Ulu Önder Mustafa Kemâl, 30 Ağustos 1925’de Kastamonu’da yaptığı konuşmada ideolojisinin amacını şu şekilde belirtmekte idi; ”Efendiler, yaptığımız ve yapmakta olduğumuz inkılâpların amacı, Türkiye Cumhuriyeti halkını tümden çağdaş ve bütün anlam ve biçimi ile uygar bir toplum durumuna ulaştırmaktır.”
Atatürkçülük, uygulamada ilkelerin canlı , yapıcı ve dürüst işlevini göz önünde tutmaktadır. Her zaman millî inkılâp anlayışıyla, ilkeler doğrultusunda devlet ve toplum yaşamını yönlendirmeyi öngörür. Bu yöntemle çağdaş uygarlık düzeyine çıkabileceğini kabul eder.
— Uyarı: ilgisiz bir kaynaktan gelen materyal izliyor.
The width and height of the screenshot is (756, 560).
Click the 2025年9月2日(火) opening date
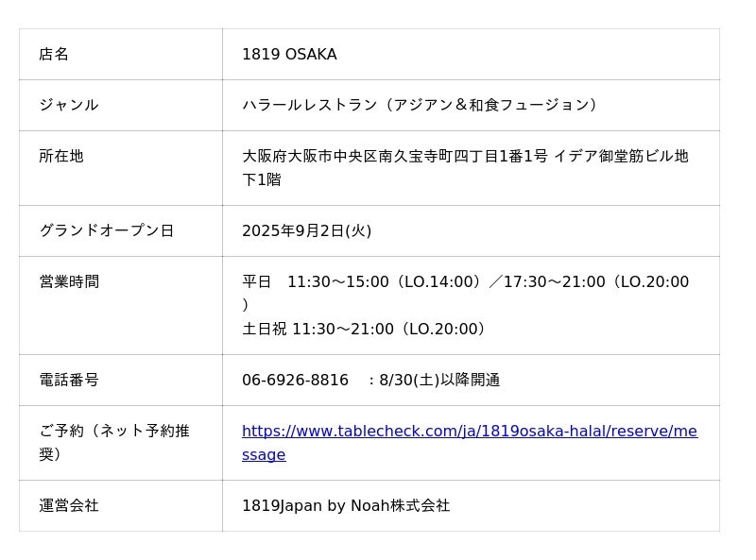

Atatürk’ün önderliğinde gerçekleşen Türk İnkılâbı bir ulusal bağımsızlık ve çağdaşlaşma hareketinin adıdır. Toplumsal bir biçimleniştir.
Ulusal bağımsızlığı ve hür düşünce ile insan onurunu temel aldığı için insancıl bir Türk düşüncedir.. Bu değişme Türkler tarafından bir modernleşme yani daha gelişmiş, daha ileri addedilen bir toplumsal düzen tipine geçiş olarak anlamlandırılır.